Return all of the data verbatim, dropping any picture.

---------- Data ----------

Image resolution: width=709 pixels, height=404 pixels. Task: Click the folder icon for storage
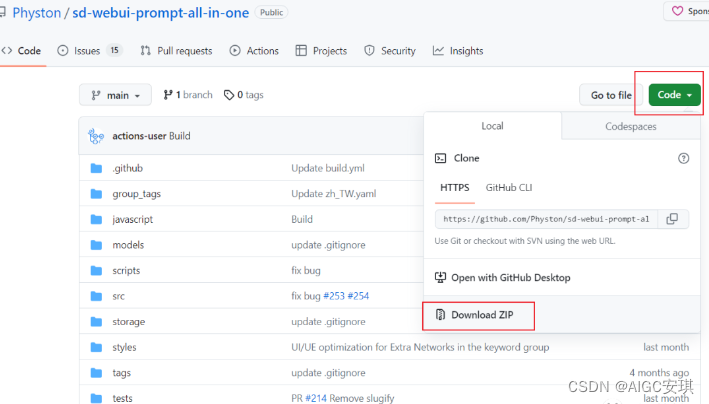[97, 322]
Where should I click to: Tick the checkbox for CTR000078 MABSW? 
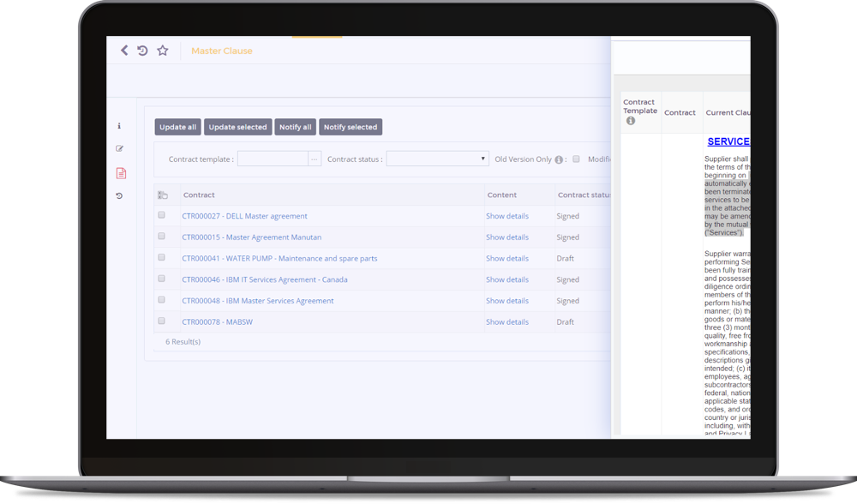click(x=162, y=321)
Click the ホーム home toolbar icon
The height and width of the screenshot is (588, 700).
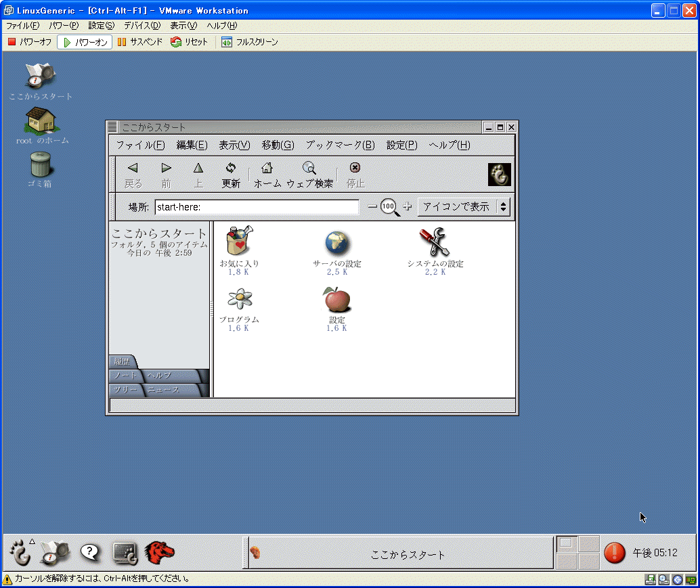(x=267, y=175)
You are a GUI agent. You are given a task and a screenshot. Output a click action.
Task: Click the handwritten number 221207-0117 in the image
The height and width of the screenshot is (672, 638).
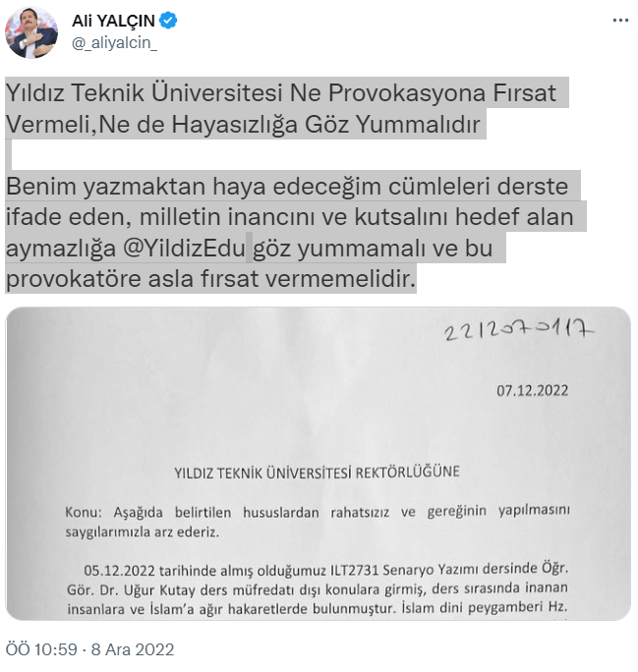519,330
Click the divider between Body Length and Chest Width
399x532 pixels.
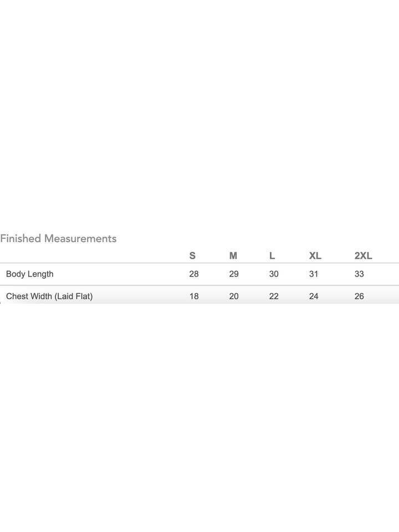(x=200, y=285)
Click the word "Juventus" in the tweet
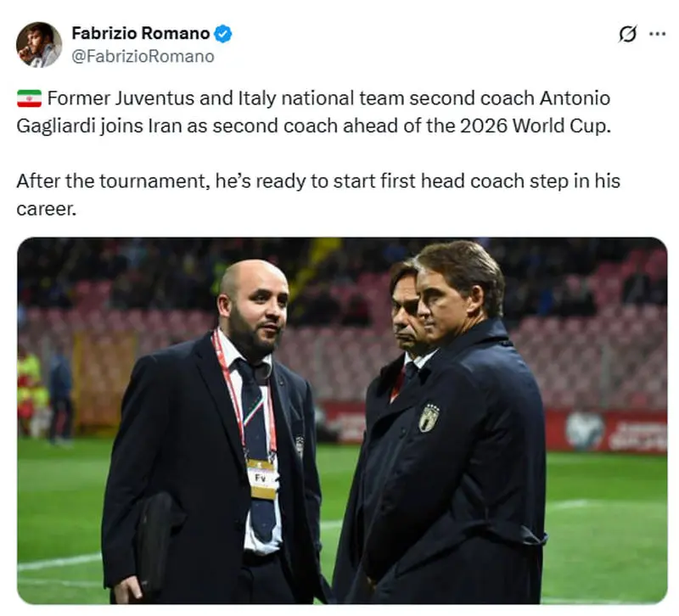Image resolution: width=679 pixels, height=616 pixels. pyautogui.click(x=148, y=98)
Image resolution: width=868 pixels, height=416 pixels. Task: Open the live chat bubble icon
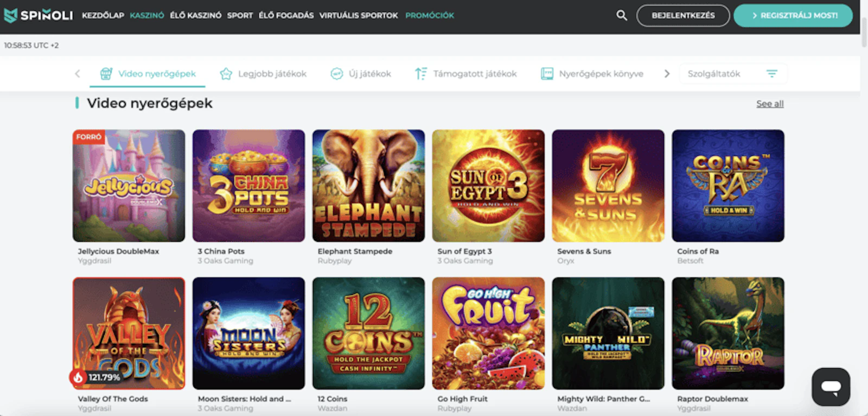click(831, 387)
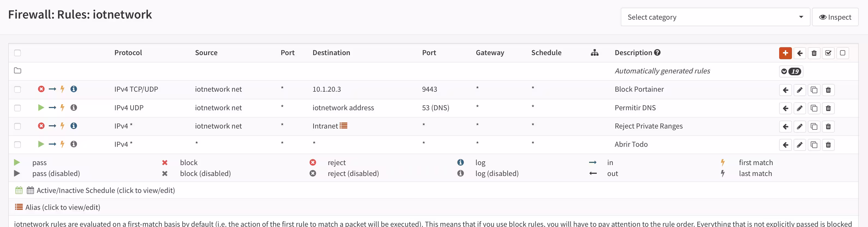Tick the Block Portainer rule checkbox
868x227 pixels.
(18, 89)
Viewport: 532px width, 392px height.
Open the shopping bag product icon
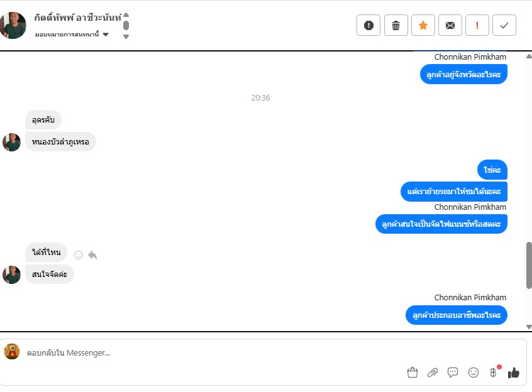413,373
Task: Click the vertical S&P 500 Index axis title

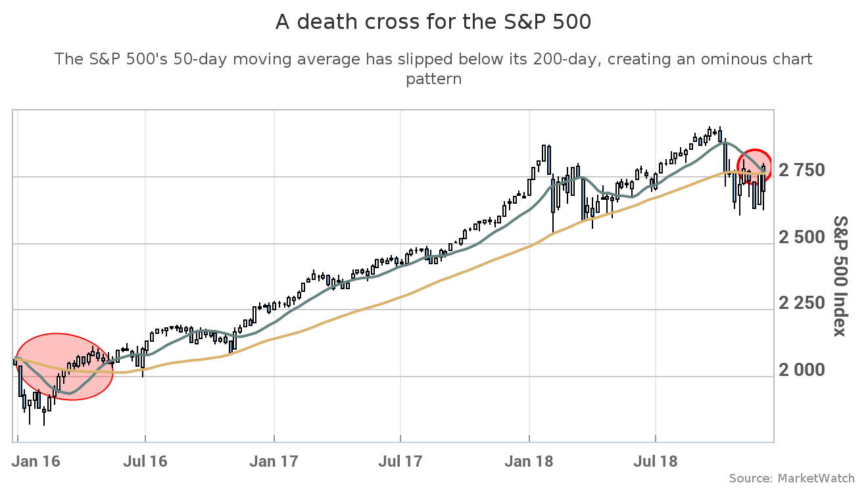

----------

## Written answer
Image resolution: width=709 pixels, height=404 pixels. Task: Click the folder icon for storage
[97, 322]
Where should I click to: Tick the checkbox for CTR000078 MABSW? 
click(x=162, y=321)
Click the ホーム home toolbar icon
The height and width of the screenshot is (588, 700).
(x=267, y=175)
You are a GUI agent. You are given a task and a screenshot. Output a click action.
Task: Click the handwritten number 221207-0117 in the image
The height and width of the screenshot is (672, 638).
519,330
Click the divider between Body Length and Chest Width
399x532 pixels.
(x=200, y=285)
Click the word "Juventus" in the tweet
Image resolution: width=679 pixels, height=616 pixels. pyautogui.click(x=148, y=98)
Image resolution: width=868 pixels, height=416 pixels. Task: Open the live chat bubble icon
click(831, 387)
Tick the Block Portainer rule checkbox
868x227 pixels.
(18, 89)
Viewport: 532px width, 392px height.
Open the shopping bag product icon
413,373
Task: Click the vertical S&P 500 Index axis title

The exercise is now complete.